After years of hoping there would be some movement on the Canadian copyright landscape it now feels for many of us, that we are running to keep up with the latest changes. It has become at least a part-time job to keep up with the blog posts, respond to in-house queries, read the latest emails, participate in conference calls, review policies, draft memos, and hold education sessions – and I think that happened all just yesterday!
Suddenly providing a brief update for the newsletter is a daunting task with so many possible places to start, so I choose to start with the usual disclaimers. First the standard “I am a librarian not a lawyer” statement so this is not in any way legal advice; secondly by the time this will appear in the newsletter it will no doubt be out of date, in fact I think it may be out of date by the time I finish the next paragraph; and thirdly the highlights offered are a quick overview and don’t constitute the “whole story” by any stretch of the imagination. With those caveats in mind I encourage you to follow the links provided for more in-depth and current information and more perspectives.

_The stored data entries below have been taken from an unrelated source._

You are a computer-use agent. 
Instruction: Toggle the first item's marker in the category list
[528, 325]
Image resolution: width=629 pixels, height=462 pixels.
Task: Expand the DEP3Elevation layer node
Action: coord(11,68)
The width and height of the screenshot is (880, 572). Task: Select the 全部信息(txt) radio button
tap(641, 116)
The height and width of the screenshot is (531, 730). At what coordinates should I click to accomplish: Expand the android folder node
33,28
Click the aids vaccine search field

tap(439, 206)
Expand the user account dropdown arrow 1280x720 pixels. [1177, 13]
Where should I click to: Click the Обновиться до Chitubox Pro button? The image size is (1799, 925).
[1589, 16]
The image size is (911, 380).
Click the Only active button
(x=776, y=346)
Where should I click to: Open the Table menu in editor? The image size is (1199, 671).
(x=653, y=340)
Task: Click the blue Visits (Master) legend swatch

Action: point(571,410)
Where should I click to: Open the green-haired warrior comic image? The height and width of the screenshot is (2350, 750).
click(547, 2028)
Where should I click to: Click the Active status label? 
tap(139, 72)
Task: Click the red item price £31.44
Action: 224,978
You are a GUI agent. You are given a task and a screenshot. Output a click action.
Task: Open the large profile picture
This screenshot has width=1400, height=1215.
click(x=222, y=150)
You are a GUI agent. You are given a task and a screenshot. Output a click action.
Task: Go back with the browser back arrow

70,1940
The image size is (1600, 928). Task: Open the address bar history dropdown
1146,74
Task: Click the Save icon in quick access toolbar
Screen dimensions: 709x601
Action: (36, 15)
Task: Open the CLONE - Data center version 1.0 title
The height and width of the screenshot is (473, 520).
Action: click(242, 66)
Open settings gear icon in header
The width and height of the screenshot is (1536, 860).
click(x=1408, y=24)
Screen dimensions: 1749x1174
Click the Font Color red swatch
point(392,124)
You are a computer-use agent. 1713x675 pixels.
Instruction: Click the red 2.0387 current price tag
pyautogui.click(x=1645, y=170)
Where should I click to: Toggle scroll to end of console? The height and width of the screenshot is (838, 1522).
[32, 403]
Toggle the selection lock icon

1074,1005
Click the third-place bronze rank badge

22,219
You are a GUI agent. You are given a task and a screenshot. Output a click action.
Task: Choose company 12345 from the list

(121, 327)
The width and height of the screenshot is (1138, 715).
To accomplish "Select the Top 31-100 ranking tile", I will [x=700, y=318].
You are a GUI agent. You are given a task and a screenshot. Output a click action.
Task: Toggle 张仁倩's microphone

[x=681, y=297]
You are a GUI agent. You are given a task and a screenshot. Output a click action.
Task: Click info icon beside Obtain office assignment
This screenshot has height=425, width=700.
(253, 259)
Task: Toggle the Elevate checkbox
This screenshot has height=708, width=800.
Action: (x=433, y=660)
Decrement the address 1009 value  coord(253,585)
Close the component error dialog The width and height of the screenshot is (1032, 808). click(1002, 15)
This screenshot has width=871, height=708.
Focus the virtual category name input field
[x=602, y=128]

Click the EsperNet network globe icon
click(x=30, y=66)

The introduction of Bill C-32, The Copyright Modernization Act, in June of 2010, coincided (though surely not a coincidence) with news that the creator collective, Access Copyright, would be moving from a licensing to a tariff model for the post-secondary education system, having already had approved (though still under challenge in the courts) a tariff process for the K-12 system.
Proposed as a “balanced” Act, Bill C-32 does make significant strides to improve user rights while still protecting the rights of creators. It articulates an expanded definition of fair dealing, it is more format and technology neutral in its language, and does take into account current practices such as personal recording and use of TV shows and the personal mixing and remixing of media (the “YouTube” clause). One of the least supported and therefore most commented on, elements of the current Bill, from the perspective of user communities, is of course the overriding technical protection measures (TPM’s) which prohibit circumvention even for acts which fall under permitted uses of copyright materials. While a read of the Bill is an excellent investment of time in my view, I would also suggest one of the best overview documents is the Library of Parliament Legislative Summary on Bill-C32 (pub no: 40-3-C32-E). The summary goes through the Bill and compares it to the current Copyright Act.
Of course, as we know all too well in Canada, a lot can change between the introduction of a copyright Bill and final reading and passage into law. Bill C-32 has passed second reading and as I type it is now in committee and being debated and discussed in detail. In fact, I am listening to the audio of the first meeting of the Committee so for those who want to track the progress of the Bill and hear firsthand the work of the Committee I recommend a visit to http://www2.parl.gc.ca/CommitteeBusiness, where you can listen or watch live or take advantage of the archived audio. According to experts such as Michael Geist the committee is expected to continue their work into the new year, possibly concluding their work by February. Geist’s blog is a must read for the latest news and user-community perspective on the Bill.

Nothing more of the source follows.